Goal of the exercise: Lines to return, exactly: from the line with "Open the external" to the line with "Open the Ayuda" in the entries below, both included.

BEGIN

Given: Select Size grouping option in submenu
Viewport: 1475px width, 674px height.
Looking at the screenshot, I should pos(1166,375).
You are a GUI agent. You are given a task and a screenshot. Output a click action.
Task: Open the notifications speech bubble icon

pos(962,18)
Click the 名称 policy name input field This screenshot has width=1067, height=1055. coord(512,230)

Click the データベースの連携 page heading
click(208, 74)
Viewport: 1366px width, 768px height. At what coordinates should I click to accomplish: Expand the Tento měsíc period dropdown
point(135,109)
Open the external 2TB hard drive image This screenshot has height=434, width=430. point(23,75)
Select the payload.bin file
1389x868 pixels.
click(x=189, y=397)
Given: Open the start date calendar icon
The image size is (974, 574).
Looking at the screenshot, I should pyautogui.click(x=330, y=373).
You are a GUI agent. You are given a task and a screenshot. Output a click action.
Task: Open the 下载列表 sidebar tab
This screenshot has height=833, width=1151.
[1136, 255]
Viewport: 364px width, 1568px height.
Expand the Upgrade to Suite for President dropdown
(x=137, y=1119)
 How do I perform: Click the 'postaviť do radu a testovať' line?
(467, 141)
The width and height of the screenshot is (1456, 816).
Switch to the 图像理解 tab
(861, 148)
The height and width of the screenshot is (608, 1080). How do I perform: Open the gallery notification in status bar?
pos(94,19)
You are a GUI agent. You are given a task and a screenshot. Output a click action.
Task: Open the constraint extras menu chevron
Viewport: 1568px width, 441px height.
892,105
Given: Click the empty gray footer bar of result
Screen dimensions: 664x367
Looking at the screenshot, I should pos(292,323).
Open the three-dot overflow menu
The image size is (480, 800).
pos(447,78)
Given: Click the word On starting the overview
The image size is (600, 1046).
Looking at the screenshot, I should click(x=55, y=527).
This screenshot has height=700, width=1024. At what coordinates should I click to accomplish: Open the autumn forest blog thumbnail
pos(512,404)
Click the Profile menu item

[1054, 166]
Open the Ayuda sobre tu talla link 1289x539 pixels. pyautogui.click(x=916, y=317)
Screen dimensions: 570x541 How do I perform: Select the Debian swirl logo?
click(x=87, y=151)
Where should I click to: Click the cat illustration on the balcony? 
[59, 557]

END

Solution:
Open the external 2TB hard drive image This screenshot has height=434, width=430. point(23,75)
Select the payload.bin file
1389x868 pixels.
click(x=189, y=397)
Given: Open the start date calendar icon
The image size is (974, 574).
Looking at the screenshot, I should pyautogui.click(x=330, y=373).
You are a GUI agent. You are given a task and a screenshot. Output a click action.
Task: Open the 下载列表 sidebar tab
This screenshot has height=833, width=1151.
[1136, 255]
Viewport: 364px width, 1568px height.
Expand the Upgrade to Suite for President dropdown
(x=137, y=1119)
 How do I perform: Click the 'postaviť do radu a testovať' line?
(467, 141)
The width and height of the screenshot is (1456, 816).
Switch to the 图像理解 tab
(861, 148)
The height and width of the screenshot is (608, 1080). How do I perform: Open the gallery notification in status bar?
pos(94,19)
You are a GUI agent. You are given a task and a screenshot. Output a click action.
Task: Open the constraint extras menu chevron
Viewport: 1568px width, 441px height.
892,105
Given: Click the empty gray footer bar of result
Screen dimensions: 664x367
Looking at the screenshot, I should pos(292,323).
Open the three-dot overflow menu
The image size is (480, 800).
pos(447,78)
Given: Click the word On starting the overview
The image size is (600, 1046).
Looking at the screenshot, I should click(x=55, y=527).
This screenshot has height=700, width=1024. At what coordinates should I click to accomplish: Open the autumn forest blog thumbnail
pos(512,404)
Click the Profile menu item

[1054, 166]
Open the Ayuda sobre tu talla link 1289x539 pixels. pyautogui.click(x=916, y=317)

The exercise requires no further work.